The U.S. Department of Labor issued a rule on April 23, setting a new minimum salary rate of $43,888 per year ($888 per week) for overtime exemption, effective July 1.  Right now, the minimum is $35,568 per year ($684 per week).  Starting on January 1, 2025, under the new rule, the minimum will go up again, to $58,656 per year ($1,128 per week).

Workers with qualifying duties under the executive, administrative, and professional (“white collar”) exemptions have to be paid on a salary basis (essentially, the same amount each week that any work is performed, no matter how much or how little work is done) at a qualifying rate.  The exemption relieves the employer from the duty to pay 1 ½ the regular hourly rate for all time over 40 hours worked in a week. The January salary threshold rise will affect some 3 million workers, DOL estimates.  That rate is designed to match the 35th percentile of full- time salary earnings in the lowest paid U.S. Census region, the South.  

Non-Connecticut employers can sometimes take advantage of an exemption from overtime pay for highly compensated non-manual workers with at least one “white collar’ job responsibility if they earn at or above a six-figure annual threshold, part of which must be in the form of salary.  The new rule raises that figure as well, from the current $107,432 to $132,964 in July, and $151,164 in January.  Here the design is to track the 85th percentile of nationwide earnings.   

Automatic upgrades will occur every three years based on current earnings data under the new rule.  

Employers should immediately assess the impact of this change on their operations.  Effective responses can vary from raising salaries to meet the new thresholds, to limiting overtime work, to redistributing duties for more efficiency.  

Compliance with wage regulation is critical for business.  Enforcement activity by State and federal agencies appears to be on the rise, as do cases brought by workers, both individually and on a class basis.  Remedies for non-compliance can be expected to be more expensive than initial compliance.
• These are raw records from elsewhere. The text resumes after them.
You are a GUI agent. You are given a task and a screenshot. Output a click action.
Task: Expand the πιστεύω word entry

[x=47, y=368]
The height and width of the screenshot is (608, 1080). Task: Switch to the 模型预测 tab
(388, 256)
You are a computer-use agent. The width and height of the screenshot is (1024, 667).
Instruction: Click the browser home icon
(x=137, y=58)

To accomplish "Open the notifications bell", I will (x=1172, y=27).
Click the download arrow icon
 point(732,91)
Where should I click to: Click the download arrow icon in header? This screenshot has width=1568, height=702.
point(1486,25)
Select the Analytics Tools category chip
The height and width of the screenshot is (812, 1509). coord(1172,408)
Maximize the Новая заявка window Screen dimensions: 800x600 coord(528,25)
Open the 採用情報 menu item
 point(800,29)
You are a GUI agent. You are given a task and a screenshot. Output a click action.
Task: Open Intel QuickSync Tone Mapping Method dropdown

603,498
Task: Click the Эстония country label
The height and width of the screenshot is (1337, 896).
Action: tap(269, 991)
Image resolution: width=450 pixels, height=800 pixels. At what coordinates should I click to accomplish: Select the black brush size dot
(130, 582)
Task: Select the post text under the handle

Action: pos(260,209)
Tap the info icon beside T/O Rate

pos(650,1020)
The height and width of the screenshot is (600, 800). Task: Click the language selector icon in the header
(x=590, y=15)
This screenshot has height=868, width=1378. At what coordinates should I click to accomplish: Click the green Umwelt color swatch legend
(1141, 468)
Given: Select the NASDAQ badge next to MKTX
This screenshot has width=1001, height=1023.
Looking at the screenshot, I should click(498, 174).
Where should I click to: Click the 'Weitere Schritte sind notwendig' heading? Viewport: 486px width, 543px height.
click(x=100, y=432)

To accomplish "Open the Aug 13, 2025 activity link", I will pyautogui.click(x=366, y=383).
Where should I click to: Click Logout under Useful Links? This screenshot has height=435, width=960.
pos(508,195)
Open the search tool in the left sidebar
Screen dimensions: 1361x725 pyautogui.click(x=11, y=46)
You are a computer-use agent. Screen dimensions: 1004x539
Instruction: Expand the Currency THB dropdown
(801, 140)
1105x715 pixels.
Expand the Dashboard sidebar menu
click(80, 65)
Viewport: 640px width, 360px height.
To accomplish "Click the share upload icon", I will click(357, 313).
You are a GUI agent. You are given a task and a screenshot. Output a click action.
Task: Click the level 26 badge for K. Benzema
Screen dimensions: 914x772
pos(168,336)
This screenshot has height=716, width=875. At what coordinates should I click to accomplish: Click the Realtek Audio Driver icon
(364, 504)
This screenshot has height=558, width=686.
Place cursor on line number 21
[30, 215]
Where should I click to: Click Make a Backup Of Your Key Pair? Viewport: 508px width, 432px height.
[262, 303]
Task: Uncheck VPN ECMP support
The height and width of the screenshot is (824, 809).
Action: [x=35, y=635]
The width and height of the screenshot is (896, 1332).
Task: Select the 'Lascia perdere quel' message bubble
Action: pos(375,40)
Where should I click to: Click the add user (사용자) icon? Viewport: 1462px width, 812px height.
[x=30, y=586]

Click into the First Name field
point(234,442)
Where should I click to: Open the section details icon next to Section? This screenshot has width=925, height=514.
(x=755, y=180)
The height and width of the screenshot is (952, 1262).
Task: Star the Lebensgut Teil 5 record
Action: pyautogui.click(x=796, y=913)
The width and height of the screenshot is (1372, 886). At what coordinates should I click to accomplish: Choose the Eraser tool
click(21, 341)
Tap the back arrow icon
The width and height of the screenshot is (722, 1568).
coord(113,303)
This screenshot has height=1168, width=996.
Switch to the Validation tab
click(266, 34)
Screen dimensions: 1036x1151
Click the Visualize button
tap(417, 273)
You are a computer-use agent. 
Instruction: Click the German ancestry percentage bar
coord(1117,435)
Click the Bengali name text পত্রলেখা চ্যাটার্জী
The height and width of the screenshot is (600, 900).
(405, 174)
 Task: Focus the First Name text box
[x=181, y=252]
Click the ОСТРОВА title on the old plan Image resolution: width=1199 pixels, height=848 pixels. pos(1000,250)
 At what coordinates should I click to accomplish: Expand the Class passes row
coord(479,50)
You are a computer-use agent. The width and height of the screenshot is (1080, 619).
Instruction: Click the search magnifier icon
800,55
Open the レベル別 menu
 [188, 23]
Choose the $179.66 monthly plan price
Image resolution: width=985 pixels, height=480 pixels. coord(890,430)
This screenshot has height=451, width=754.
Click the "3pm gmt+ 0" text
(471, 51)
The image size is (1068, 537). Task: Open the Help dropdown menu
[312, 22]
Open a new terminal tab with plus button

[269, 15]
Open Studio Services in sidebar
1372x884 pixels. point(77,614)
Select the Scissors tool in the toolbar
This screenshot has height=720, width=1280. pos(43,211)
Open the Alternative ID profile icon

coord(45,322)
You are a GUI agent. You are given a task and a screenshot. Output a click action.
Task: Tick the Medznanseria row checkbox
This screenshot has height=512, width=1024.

Triple damages can be awarded for willful violations of the wage and hour laws, as can attorneys’ fees and costs.  The employer’s own defense costs in administrative and court proceedings can be substantial.   Why not try to do it right in the first place?

The DOL’s new rule is certain to be challenged in court cases by industry groups supported by many lawmakers.  Compliance won’t be excused by the pendency of any such court challenge unless some injunction is issued by a court and then, likely only in the jurisdiction of that court.